Integrating Simulation into the Curriculum

How to Implement a Simulation? Lessons from FLIGBY’s Academic Live Event with Dina Samora

Simulation-based learning has moved from the margins of higher education to the core of modern pedagogy. Tools like FLIGBY provide immersive, decision-driven environments where students can practice complex leadership and management skills in realistic contexts. Yet as our recent academic live event highlighted, successful integration is far from automatic.

Joined by Dina Samora, Program Director at Colorado State University Global Campus, the discussion offered a grounded, experience-based perspective on what it takes to embed simulations effectively in a curriculum.

Dr. Samora provided an excellent summary of the key elements for integrating interactive online tools (including simulations) into university education. Based on our discussion, we have briefly outlined the three most important prerequisites for successful implementation.

How to Use Simulations in an Academic Class: The Three Pillars of Successful Integration

Start with Learning Goals—Not the Tool

A common mistake in course design is starting with the technology rather than the learning objectives. As Dina emphasized, the most critical question is not which tool to use but what students should learn.

  • What skills should they develop?
  • What competencies should they strengthen?

Without clear answers, even the most advanced simulation risks becoming a disconnected add-on rather than a meaningful learning experience. Simulation-based learning delivers value only when it directly supports well-defined educational outcomes.
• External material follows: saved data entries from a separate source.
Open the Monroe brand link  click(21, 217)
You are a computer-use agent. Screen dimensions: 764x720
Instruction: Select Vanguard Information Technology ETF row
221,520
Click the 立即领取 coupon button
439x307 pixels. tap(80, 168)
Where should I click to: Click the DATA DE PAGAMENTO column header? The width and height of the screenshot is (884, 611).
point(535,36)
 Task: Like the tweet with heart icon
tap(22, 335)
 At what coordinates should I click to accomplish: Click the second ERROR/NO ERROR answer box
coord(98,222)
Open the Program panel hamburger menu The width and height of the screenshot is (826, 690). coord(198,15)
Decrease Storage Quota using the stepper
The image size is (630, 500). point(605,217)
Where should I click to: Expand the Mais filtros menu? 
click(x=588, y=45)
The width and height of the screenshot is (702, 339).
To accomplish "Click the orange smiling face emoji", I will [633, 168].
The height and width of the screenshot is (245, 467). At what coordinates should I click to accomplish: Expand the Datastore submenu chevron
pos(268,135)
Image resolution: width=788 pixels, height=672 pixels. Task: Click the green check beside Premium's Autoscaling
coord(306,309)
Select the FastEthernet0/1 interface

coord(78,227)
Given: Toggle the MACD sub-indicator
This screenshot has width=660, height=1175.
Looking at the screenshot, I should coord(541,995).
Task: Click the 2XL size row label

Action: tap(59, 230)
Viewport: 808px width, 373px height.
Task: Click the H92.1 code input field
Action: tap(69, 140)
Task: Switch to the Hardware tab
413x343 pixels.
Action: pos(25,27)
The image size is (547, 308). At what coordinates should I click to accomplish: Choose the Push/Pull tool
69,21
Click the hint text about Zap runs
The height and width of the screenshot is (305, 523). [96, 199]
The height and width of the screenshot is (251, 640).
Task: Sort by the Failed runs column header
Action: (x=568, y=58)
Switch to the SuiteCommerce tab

This principle may sound obvious, but in practice, it is often overlooked. Institutions may adopt innovative tools for their novelty or reputation rather than for their alignment with course goals. The result is fragmented learning rather than coherent development.

Technology Must Fit the Institutional Reality

Even when the pedagogical case is strong, technical integration can make or break implementation.

At Colorado State University Global Campus, the expectation is clear: tools must integrate seamlessly with the existing ecosystem. Ideally, students should access third-party platforms with a “one-click” experience—without separate logins or complicated onboarding.

This requirement highlights two critical realities:

  • Integration with the Learning Management System (LMS) is essential.
  • Data exchange between systems must be secure, reliable, and scalable.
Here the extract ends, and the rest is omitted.